[Stored data entries]
****************************************

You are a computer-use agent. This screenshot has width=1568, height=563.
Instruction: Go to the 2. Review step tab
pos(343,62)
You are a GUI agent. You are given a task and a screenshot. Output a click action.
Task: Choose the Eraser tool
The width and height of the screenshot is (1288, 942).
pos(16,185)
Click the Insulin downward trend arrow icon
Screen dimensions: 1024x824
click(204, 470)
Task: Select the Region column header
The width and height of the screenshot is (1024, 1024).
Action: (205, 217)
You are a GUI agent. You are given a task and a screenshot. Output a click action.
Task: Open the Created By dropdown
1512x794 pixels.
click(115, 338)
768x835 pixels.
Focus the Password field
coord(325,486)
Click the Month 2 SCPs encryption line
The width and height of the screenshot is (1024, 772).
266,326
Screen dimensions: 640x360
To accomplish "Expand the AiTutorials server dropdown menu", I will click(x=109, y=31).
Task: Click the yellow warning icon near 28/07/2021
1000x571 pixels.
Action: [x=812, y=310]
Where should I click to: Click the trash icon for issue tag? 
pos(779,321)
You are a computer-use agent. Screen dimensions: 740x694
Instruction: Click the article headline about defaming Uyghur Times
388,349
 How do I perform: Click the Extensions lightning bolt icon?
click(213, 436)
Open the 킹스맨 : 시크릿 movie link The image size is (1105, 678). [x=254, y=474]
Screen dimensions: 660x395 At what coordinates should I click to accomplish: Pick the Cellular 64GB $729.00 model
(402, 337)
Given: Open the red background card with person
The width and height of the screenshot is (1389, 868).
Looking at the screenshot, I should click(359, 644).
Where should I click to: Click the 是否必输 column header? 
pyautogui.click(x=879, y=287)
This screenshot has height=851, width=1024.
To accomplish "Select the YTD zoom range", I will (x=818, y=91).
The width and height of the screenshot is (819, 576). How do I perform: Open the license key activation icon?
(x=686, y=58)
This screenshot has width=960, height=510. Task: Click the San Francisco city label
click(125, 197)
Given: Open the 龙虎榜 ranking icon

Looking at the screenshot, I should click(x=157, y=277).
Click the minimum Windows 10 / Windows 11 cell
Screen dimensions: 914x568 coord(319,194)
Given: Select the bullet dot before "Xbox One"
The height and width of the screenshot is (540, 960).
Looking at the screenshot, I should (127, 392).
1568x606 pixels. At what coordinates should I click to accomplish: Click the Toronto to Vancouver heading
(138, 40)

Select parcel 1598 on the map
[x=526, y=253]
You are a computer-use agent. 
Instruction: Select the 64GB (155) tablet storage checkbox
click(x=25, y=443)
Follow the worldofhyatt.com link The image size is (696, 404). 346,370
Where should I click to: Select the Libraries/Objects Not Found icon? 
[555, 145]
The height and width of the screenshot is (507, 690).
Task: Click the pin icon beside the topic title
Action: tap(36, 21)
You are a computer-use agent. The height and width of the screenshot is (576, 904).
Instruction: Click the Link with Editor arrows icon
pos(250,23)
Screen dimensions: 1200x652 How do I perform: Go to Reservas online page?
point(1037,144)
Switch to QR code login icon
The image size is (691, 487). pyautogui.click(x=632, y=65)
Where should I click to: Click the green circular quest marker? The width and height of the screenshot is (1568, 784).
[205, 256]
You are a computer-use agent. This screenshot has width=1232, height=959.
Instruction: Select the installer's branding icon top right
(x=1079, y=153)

****************************************

■ **Problem requirements**: What you write should match, character for character, the lines from the one with "Click the minimum" to the end of the data, both included.

■ **Answer box**:
Click the minimum Windows 10 / Windows 11 cell
Screen dimensions: 914x568 coord(319,194)
Given: Select the bullet dot before "Xbox One"
The height and width of the screenshot is (540, 960).
Looking at the screenshot, I should (127, 392).
1568x606 pixels. At what coordinates should I click to accomplish: Click the Toronto to Vancouver heading
(138, 40)

Select parcel 1598 on the map
[x=526, y=253]
You are a computer-use agent. 
Instruction: Select the 64GB (155) tablet storage checkbox
click(x=25, y=443)
Follow the worldofhyatt.com link The image size is (696, 404). 346,370
Where should I click to: Select the Libraries/Objects Not Found icon? 
[555, 145]
The height and width of the screenshot is (507, 690).
Task: Click the pin icon beside the topic title
Action: tap(36, 21)
You are a computer-use agent. The height and width of the screenshot is (576, 904).
Instruction: Click the Link with Editor arrows icon
pos(250,23)
Screen dimensions: 1200x652 How do I perform: Go to Reservas online page?
point(1037,144)
Switch to QR code login icon
The image size is (691, 487). pyautogui.click(x=632, y=65)
Where should I click to: Click the green circular quest marker? The width and height of the screenshot is (1568, 784).
[205, 256]
You are a computer-use agent. This screenshot has width=1232, height=959.
Instruction: Select the installer's branding icon top right
(x=1079, y=153)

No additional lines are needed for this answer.